Afghanistan Overview: Economy
Agriculture is the main occupation, although less than 10% of the land is cultivated; a large percentage of the arable land was damaged by warfare during the 1980s and 90s. Largely subsistence crops include wheat and other grains, fruits, and nuts. The opium poppy, grown mainly for the international illegal drug trade, is the most important cash crop. The country is the world's largest producer of opium (and morphine and heroin are increasingly produced in the country from opium as well), and of hashish, obtained from hemp (cannabis); both are produced especially in S Afghanistan. Grazing is also of great importance in the economy. The fat-tailed sheep are a staple of Afghan life, supplying skins and wool for clothing and meat and fat for food.
Mineral wealth is virtually undeveloped, except for natural gas. There are significant deposits of iron, copper, niobium, cobalt, gold, and molydenum; other minerals include rare earths, asbestos, silver, potash, and aluminum. Oil fields are found in the north. Some small-scale manufactures produce cotton and other fabrics, furniture, shoes, fertilizer, and processed agricultural goods. Extremely high levels of unemployment—about 40% in 2005—have resulted from the general collapse of Afghanistan's industry.
Opium, fruits and nuts, handwoven carpets, wool, cotton, lambskins (Karakul), and gemstones are the main exports; capital goods, foodstuffs, textiles and other manufactured goods, and petroleum products are the main imports. As a result of civil war, exports have dwindled to a minimum, except for the illegal trade in opium, morphine, heroin, and hashish. The country has also become an important producer of heroin, which is derived from opium. Afghanistan is heavily dependent on international assistance. The main trading partners are Pakistan, the United States, and India.

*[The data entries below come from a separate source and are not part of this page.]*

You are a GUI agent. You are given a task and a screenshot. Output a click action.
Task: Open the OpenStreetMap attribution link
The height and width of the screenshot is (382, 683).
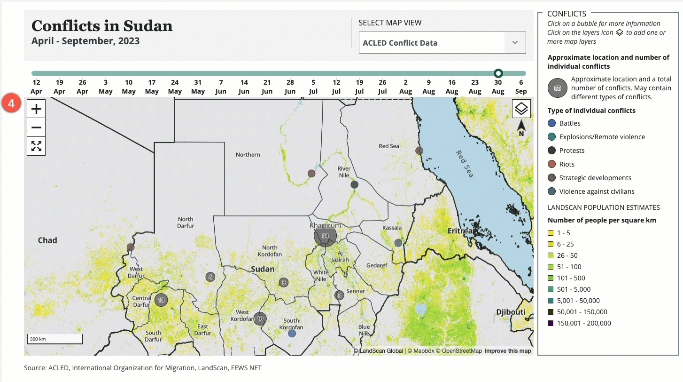click(462, 351)
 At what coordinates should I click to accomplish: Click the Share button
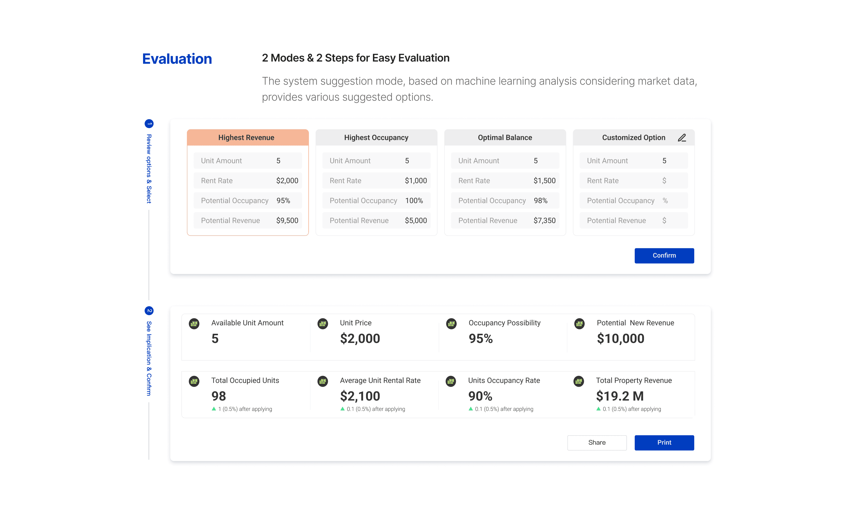597,442

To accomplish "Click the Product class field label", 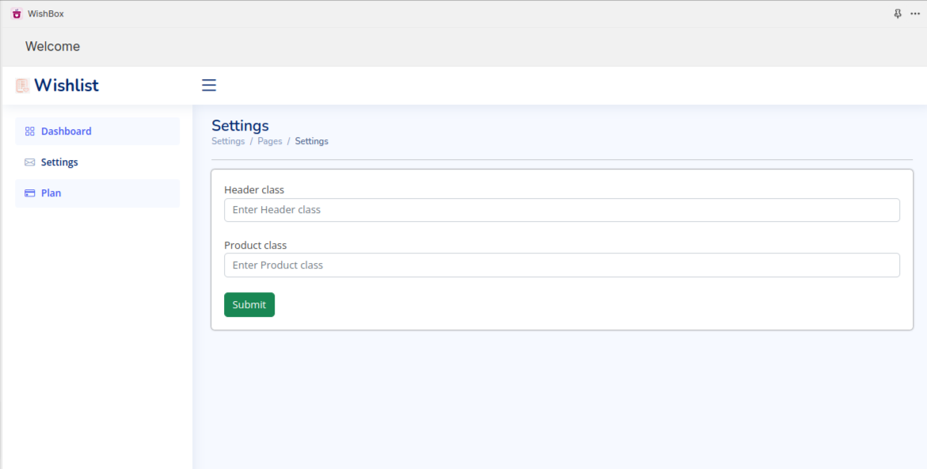I will [256, 246].
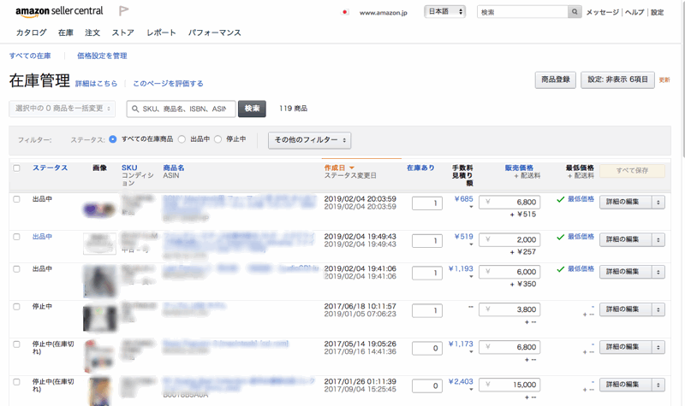Tick the select-all checkbox in table header
The image size is (685, 406).
17,168
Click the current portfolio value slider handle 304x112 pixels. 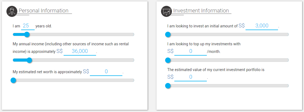[x=168, y=86]
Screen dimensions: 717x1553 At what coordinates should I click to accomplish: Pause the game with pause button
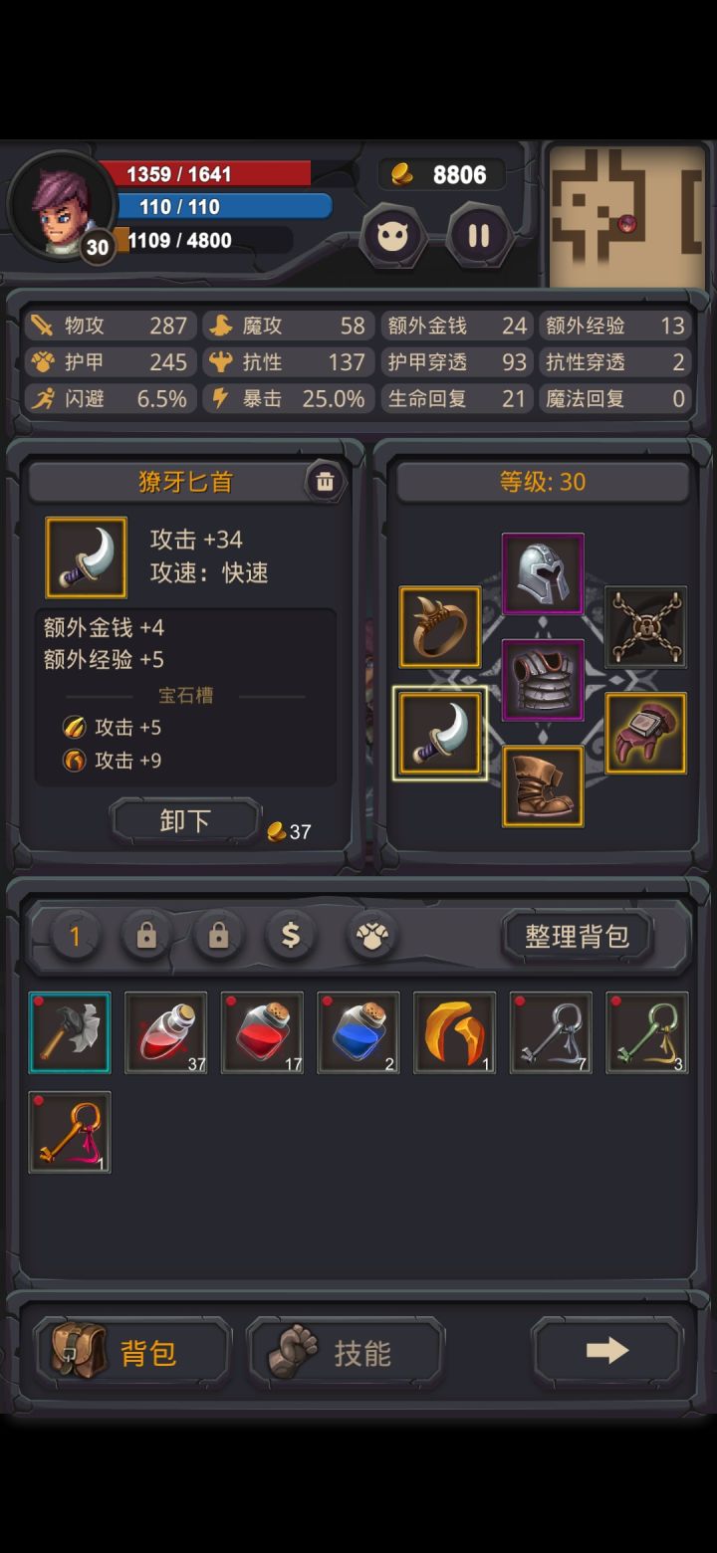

Road communications throughout the country are poor, although existing roads have undergone reconstruction since the end of Taliban rule; pack animals are an important means of transport in the interior. A road and tunnel under the Salang pass, built (1964) by the Russians, provides a short, all-weather route between N and S Afghanistan. Significant railroad construction did not take place until the 21st cent., with the first major line opening in 2011.